Christie will be in Southern California on Tuesday speaking at the Ronald Reagan Presidential Library in Simi Valley, an address that will be closely watched by those looking for signs that he’s considering a run. He’ll also be raising money, appearing at events in Santa Ana, Beverly Hills and at the home of new Hewlett-Packard Chief Executive Meg Whitman.
It’s part of a three-state fundraising swing that began Monday in Missouri and will end in Louisiana on Thursday, where he’ll appear at an event with Gov. Bobby Jindal.
At the same time, the New York Times reported that a high-powered assortment of Republican donors, including “tea party” backer David Koch, are trying to broker a Christie bid.
The latest Christie boomlet has been spurred in part by mounting questions about the suitability of GOP front-runner Rick Perry in the wake of a pair of disappointing debate performances and worries over his position on immigration, coupled with persistent dissatisfaction among the rank-and-file with the leading alternative, Mitt Romney.

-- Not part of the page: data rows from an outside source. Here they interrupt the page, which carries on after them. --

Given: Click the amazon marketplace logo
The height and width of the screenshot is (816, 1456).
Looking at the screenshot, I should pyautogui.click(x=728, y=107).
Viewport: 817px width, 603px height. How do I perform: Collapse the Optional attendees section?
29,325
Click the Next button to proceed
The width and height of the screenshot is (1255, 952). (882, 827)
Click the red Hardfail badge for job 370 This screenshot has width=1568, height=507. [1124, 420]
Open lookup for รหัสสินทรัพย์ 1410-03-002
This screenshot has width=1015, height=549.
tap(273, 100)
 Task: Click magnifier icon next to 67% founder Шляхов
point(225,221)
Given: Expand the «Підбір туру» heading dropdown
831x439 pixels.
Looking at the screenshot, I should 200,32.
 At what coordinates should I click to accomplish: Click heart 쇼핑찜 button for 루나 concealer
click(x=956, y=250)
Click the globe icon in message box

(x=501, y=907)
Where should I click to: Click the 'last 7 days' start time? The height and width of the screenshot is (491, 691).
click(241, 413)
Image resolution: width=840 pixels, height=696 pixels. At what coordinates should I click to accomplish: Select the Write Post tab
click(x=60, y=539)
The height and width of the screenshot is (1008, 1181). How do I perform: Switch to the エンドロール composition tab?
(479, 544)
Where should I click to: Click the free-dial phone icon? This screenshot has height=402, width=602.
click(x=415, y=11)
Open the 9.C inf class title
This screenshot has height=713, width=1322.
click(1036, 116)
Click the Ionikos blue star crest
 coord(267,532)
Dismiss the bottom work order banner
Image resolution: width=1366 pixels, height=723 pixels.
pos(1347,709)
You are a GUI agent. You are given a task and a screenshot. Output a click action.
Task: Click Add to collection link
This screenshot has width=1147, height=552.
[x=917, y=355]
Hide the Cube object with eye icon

Rick Gorka, a spokesman for the New Jersey Republican Party, insists that Christie remains a no-go for 2012.
“Gov. Christie is flattered that his accomplishments in New Jersey have received so much support from voters across the country, but nothing has changed with regards to the governor’s decision not to run for president in 2012,” Gorka said.
In almost the same breath, however, the state GOP highlighted the results of a new poll that shows Christie’s popularity in the state to be rising in the wake of his leadership during Hurricane Irene.
Tom Kean, the former New Jersey governor, also stoked the speculation by telling the National Review that Christie is “very seriously” considering a run.
“It’s real,” Kean said. “He’s giving it a lot of thought. I think the odds are a lot better now than they were a couple weeks ago.”
While Perry and Romney’s rivalry has evolved more or less along geographic lines — a version of red state versus blue state — Christie holds the potential for unifying the party, as he is popular with establishment Republicans, moderates, and the tea party wing.
At the same time, while he has attracted a great deal of attention for his blunt talk and taking on unions in New Jersey, Christie governs more like a pragmatic Northeastern moderate than a hardcore conservative and it’s highly possible that many ideological purists in the party would eye him with suspicion.
There are also concerns, of course, that entering the race at this late date would put Christie at some kind of disadvantage. But the field remains in flux, with Perry showing signs of coming back to earth and a revived interest in Florida straw poll winner Herman Cain. And it would appear that Christie would start with a deep fundraising base.
As Republicans these days are frequently reminded, Bill Clinton, at the time a young, up-and-coming governor, did not enter the 1992 presidential contest until October 1991.